Таковым он себя, по-видимому, считал.

В 1905 году началось то, что называют первой революцией в России. Для того чтобы остановить ее девятый вал, Столыпину понадобились дельные и мужественные люди. Одним из первых в Новгороде был выбран мой отец Иван Францевич Кошко, репутация которого, как дельного и честного человека, была блестящей. Его назначили самарским вице-губернатором в помощь губернатору Блоку. Через два месяца он был произведен в действительные статские советники, а через шесть – восемь месяцев в пензенские губернаторы. Пансионерки в шутку называли меня «Ваше превосходительство» и пели в мою честь «Боже, царя храни!».



Я никак не могла перенести мысль о деревне зимой и решила лучше пойти «развиваться» на курсы в Петербург. Мои родители, как и вообще то общество, в котором я жила, с презрением смотрело на курсисток, главная цель которых, по их мнению, было свободное общение со студентами и, в лучшем случае, искание женихов. Учение стояло на втором плане и мало кого интересовало. Все они делались революционерами и бросали бомбы. Как же я могла поехать на курсы самостоятельно, когда в шестнадцать лет никогда не выходила на улицу без гувернантки? А все-таки надо же развиваться и начать новую жизнь! И я решила бежать из дому в Петербург на эти курсы, обманув бдительность родителей. Когда я там буду, уж меня силой не вернешь!

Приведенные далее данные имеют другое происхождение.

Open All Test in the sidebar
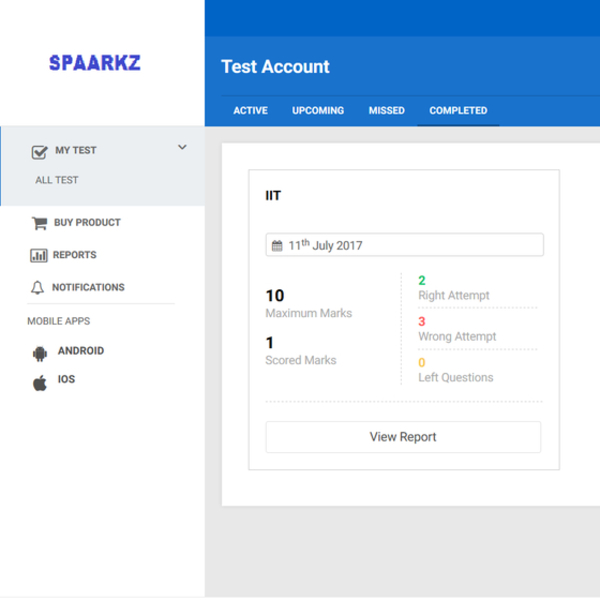Image resolution: width=600 pixels, height=600 pixels. 57,181
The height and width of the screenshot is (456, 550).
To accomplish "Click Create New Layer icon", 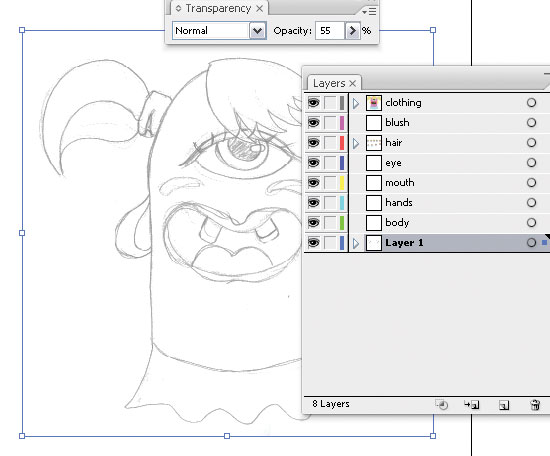I will tap(504, 405).
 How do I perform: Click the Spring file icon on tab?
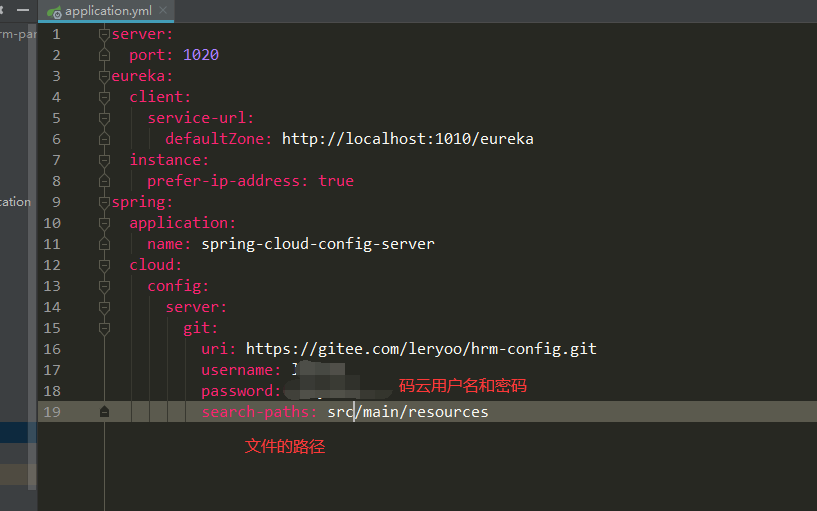[53, 12]
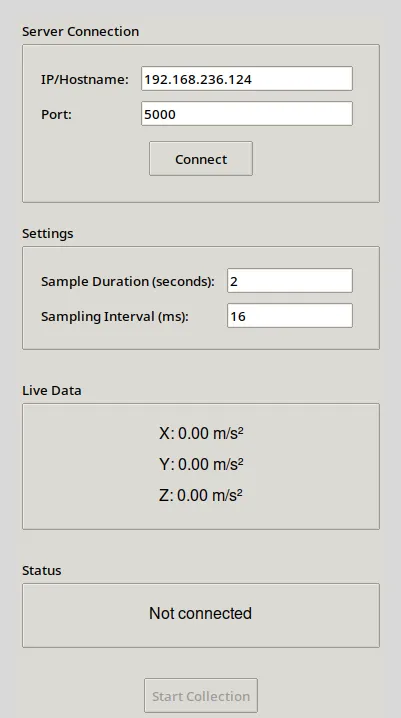The width and height of the screenshot is (401, 718).
Task: Click the m/s² unit beside the X value
Action: [228, 433]
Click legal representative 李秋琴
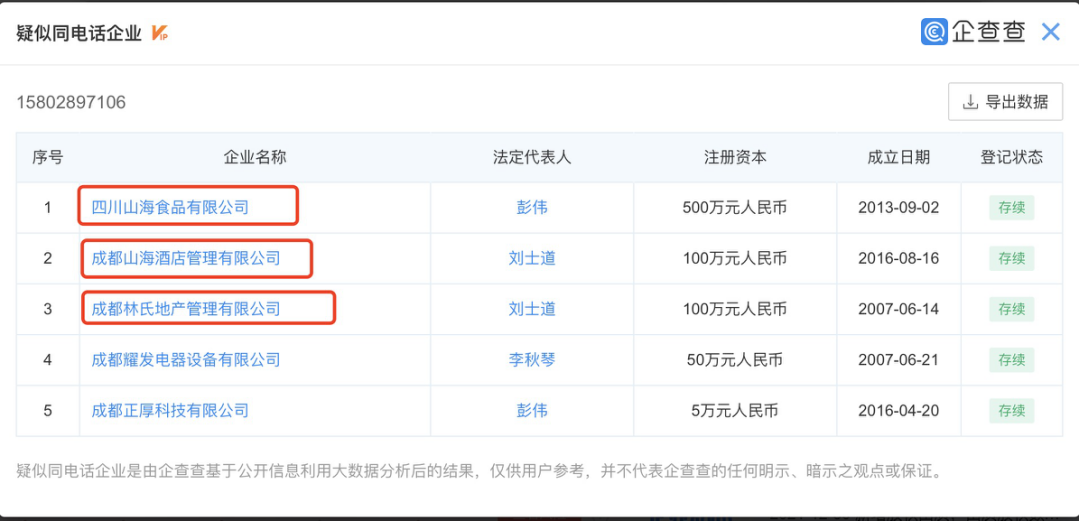This screenshot has height=521, width=1079. coord(532,360)
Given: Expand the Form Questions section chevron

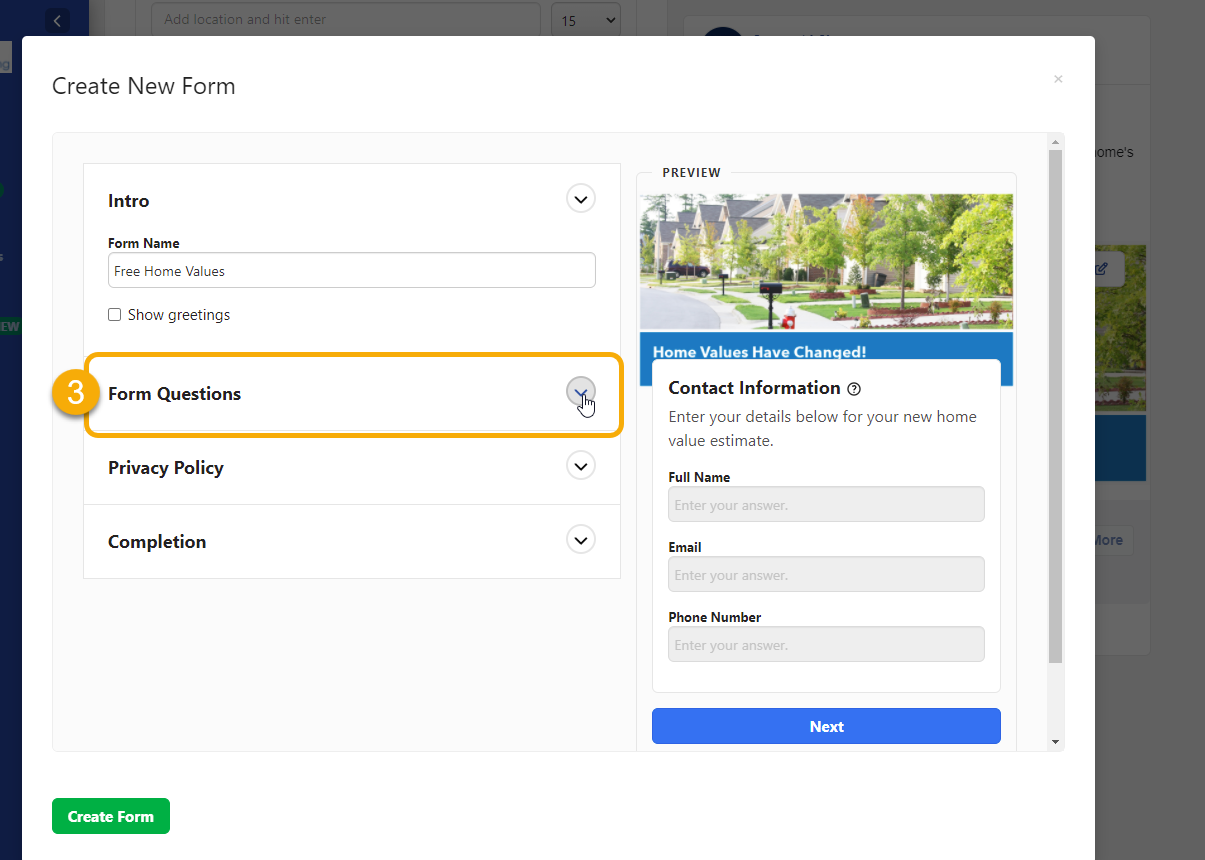Looking at the screenshot, I should [x=580, y=392].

Я поселилась за двадцать рублей в месяц напротив курсов Раева в меблированном доме на Гороховой улице. Помещение довольно грязное, неуютное, но подруг было много, все первокурсницы и все, как я, ждали чего-то необыкновенного от жизни на курсах. С трепетом входили мы в первый раз в аудиторию на лекцию профессора, этого апостола правды и кладезя знаний. Аккуратно посещали все лекции, садились в первый ряд и слушали жадно. К сожалению, я ни разу не испытывала того захватывающего впечатления, которое дается искренним воодушевлением любящего свой предмет профессора. На лекции профессора Митрофанова (история Рима) ходило много народу. Он читал бойко, не мямлил, но с первой лекции он мне показался кривлякой, позером перед молодыми курсистками, и, когда он как-то, многозначительно посмеиваясь, говорил об императоре Клавдии, ясно было, что он желает произвести среди слушательниц известный эффект на злобу дня: «Конечно, правитель добрый, но недалекий, слабохарактерный, и когда мне про такого рода императора говорят, что доброта – это все и прощает глупость, то, извините, я смеюсь». И он действительно смеялся при общем одобрении и аплодисментах. Я же совсем не смеялась. Мне казалось, что если мы имеем плохого правителя, то надо скорбеть, а не смеяться, чтобы вызвать аплодисменты за удачную иронию насчет этого правителя. Выходит по Гоголю: «И чего вы смеетесь?

Ведь вы сами над собой смеетесь!»

Был еще профессор Зелинский (история Греции), но этот меня раздражал своими слезами. Как дойдет до смерти какого-нибудь греческого героя, так и ожидай, что голос начнет дрожать, лицо покраснеет и слезы потекут из глаз. Не ожидали греческие герои, что столько слез будет пролито русским профессором над их кончиной! Я предпочла бы, чтобы он своим красноречием заставил нас плакать. А тут наоборот: он плачет, а мы переглядываемся и нам за него неловко.